Vijay Mallya has elite company: Nafed, a Union government agency, too, is a fellow wilful defaulter on the list published by the Punjab National Bank (PNB).
The list of defaulters was published by the bank last month.
A number of government agencies, such as the Central Bureau of Investigation (CBI) and the enforcement directorate, are on the trail of the Kingfisher founder.
National Agricultural Co-operative Marketing Federation of India, or Nafed, a six-decade-old autonomous body under Union Ministry of Agriculture, figures at number 218 on the list, about 150 places below Mallya's Kingfisher Airlines.
Under the column "Director Name", where Mallya is named along with other Kingfisher directors, the corresponding entry for the Nafed is "Government of India Undertaking".
The Nafed has outstanding dues of Rs 224.26 crore as of February 15. Like Kingfisher, proceedings have been initiated under the Sarfaesi Act, the list showed.
The Nafed's board is populated representatives of various cooperatives and federations, who are usually politicians and those with political connections. Its chairman is elected, while its managing director, who manages the day-to-day affairs, is an IAS officer appointed by the central government.
V R Patel, the chairman of Nafed, directed calls to his secretary, who in turn directed the call to Anil Kumar Singh, general manager, finance, Nafed.
Singh said, "We are an autonomous body under the ministry of agriculture. We have taken some loans and are not able to repay. That's why we are on the willful defaulters' list. The ministry is taking up the matter with the banks and the department of financial services (under the Ministry of Finance) for an OTS (one-time settlement)."
According to him, apart from Rs 224 crore due to PNB, the body has dues with seven other PSBs totalling Rs 1,700 crore.
"The OTS could be for around Rs 480 crore," said Singh, adding that the discussions for OTS are at an advanced stage and an agreement is likely soon. These loans pertain to public-private partnership projects that the Nafed had got involved in many years ago.
A PNB spokesperson did not respond to an email seeking comments.
The Nafed, a multi-state cooperative with several state-level cooperatives as members, slumped into financial crisis as many private sector associates scooted with money invested in tie-up businesses in 2003-04.
A probe committee under former High Court judge R R Mishra had found that top officials with their "notorious tie-ups" with some private businesses made the Nafed extend counter guarantees on loans taken by them without any security, with the connivance of a few board members.
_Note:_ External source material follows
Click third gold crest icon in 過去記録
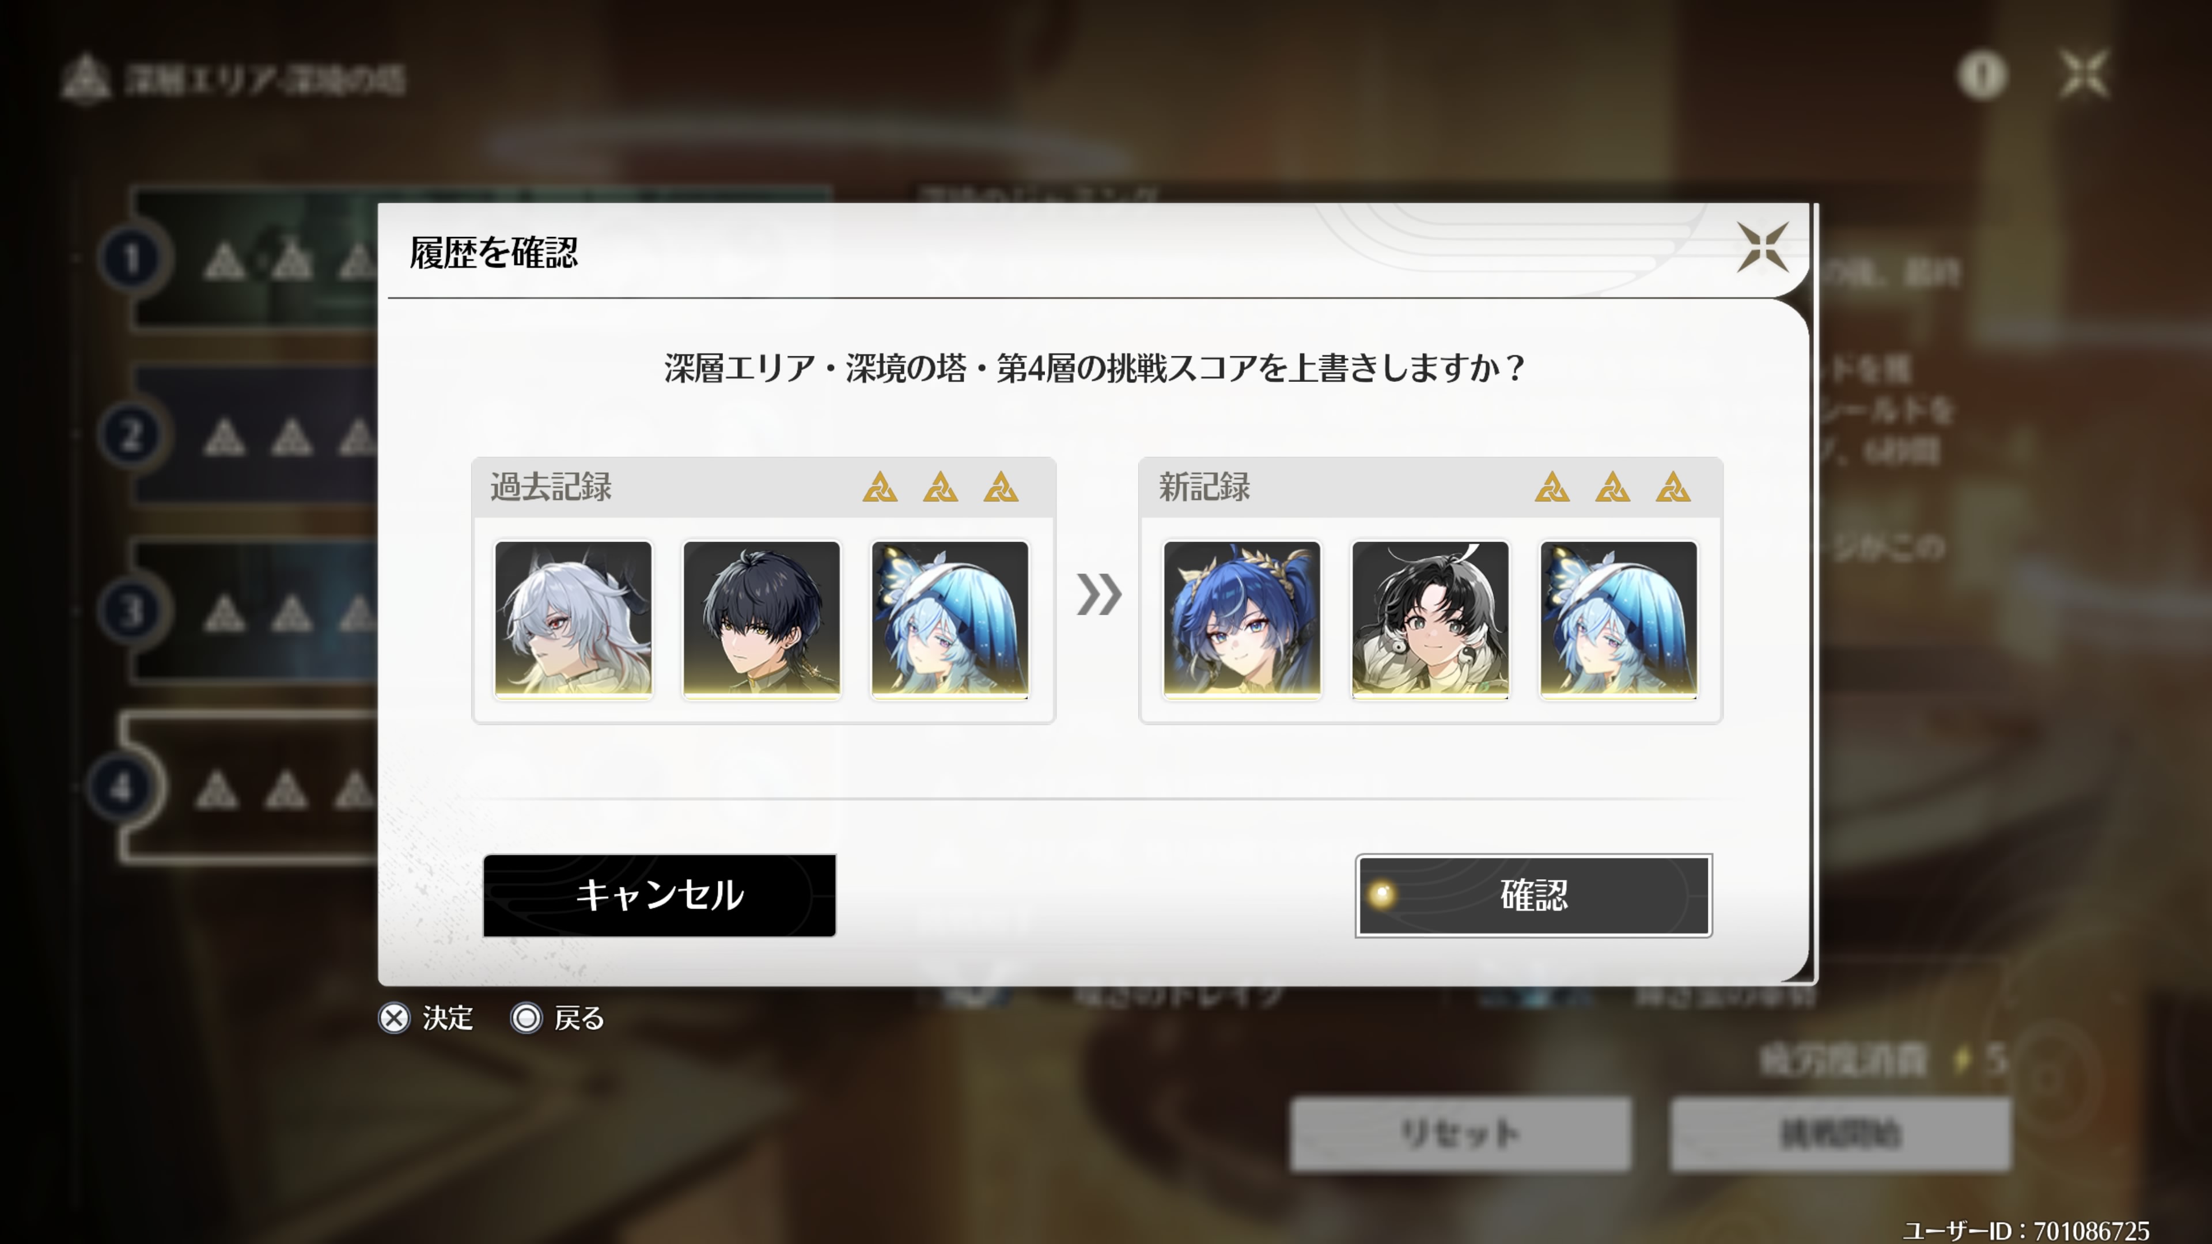The image size is (2212, 1244). pos(1001,487)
Nearly 30 companies were said to have turned defaulters for an amount estimated at over Rs 3,900 crore, according to news reports of that time.
In 2008, the Nafed had argued before the Central Information Commission (CIC) that it was not a pubic authority under the RTI Act. The agriculture ministry had said in its submission: "There is no shareholding of the central government in the Nafed nor does the central government provide any grants for its commercial operations."
However, the CIC decided that it was a public authority. The decision was later upheld in Delhi High Court, too
"The market intervention schemes affect a large number of farmers all over the country. It has bearing on the vast market of agricultural commodities. It affects the way the agricultural commodities market behaves. The Nafed plays a central role in this context. The cumulative effect of these factors goes to show that there is control over the activities of the Nafed by the central government. Further, even if at a given point in time there is no tangible, visible control, the structure of an MSCS like the Nafed is such that it is always amenable to government control," the court said in its judgement in May 2010.